Stahlknecht hatte das neue Vorgehen gegen die NPD 2011 kurz nach seinem Amtsantritt initiiert. Später schlossen sich die anderen Bundesländer an.

Bei den neuen Unterlagen gehe es um weitere Belege zur sogenannten Staatsfreiheit - also der Nachweis, dass der Staat nicht etwa durch V-Leute das Verhalten der NPD beeinflusst. Karlsruhe hatte die Länder im März aufgefordert, bis zu diesem Freitag weitere Unterlagen vorzulegen. Den ersten NPD-Verbotsantrag 2003 hatte das Gericht abgewiesen, weil der Verfassungsschutz damals auch in der Parteispitze Informanten hatte, ohne dies offenzulegen.

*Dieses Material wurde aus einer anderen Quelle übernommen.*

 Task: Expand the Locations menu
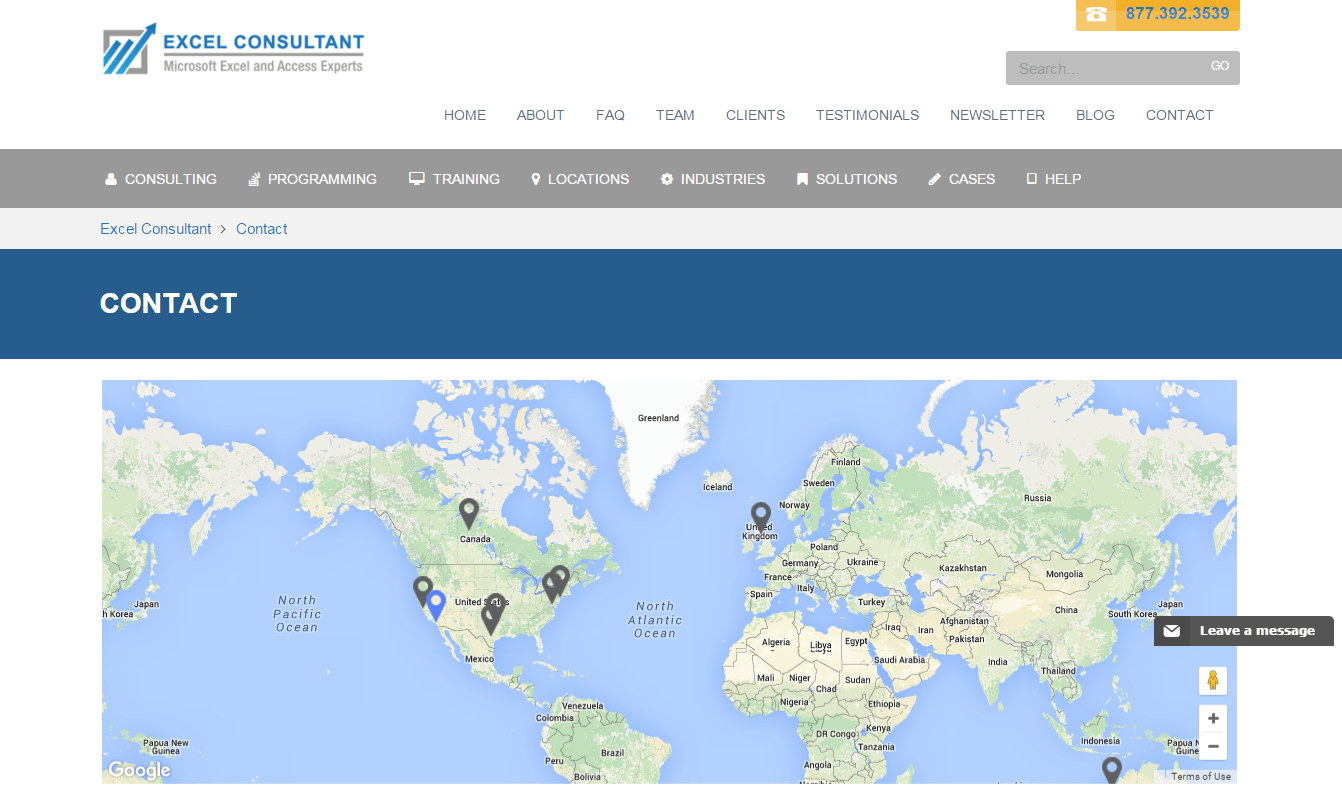click(x=580, y=179)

Die Anforderung weiterer Unterlagen durch das Gericht nannte Stahlknecht einen normalen Verfahrensschritt. Der Verbotsantrag sei weiterhin berechtigt. Die NPD sprenge etwa wie im Fall Tröglitz mit dem Aufruf zu Demonstrationen gegen Flüchtlinge den sozialen Frieden. Außerdem sei es nicht vermittelbar, dass der Staat eine Partei finanziere, die den Staat bekämpfe. "Das will kein Steuerzahler", sagte Stahlknecht.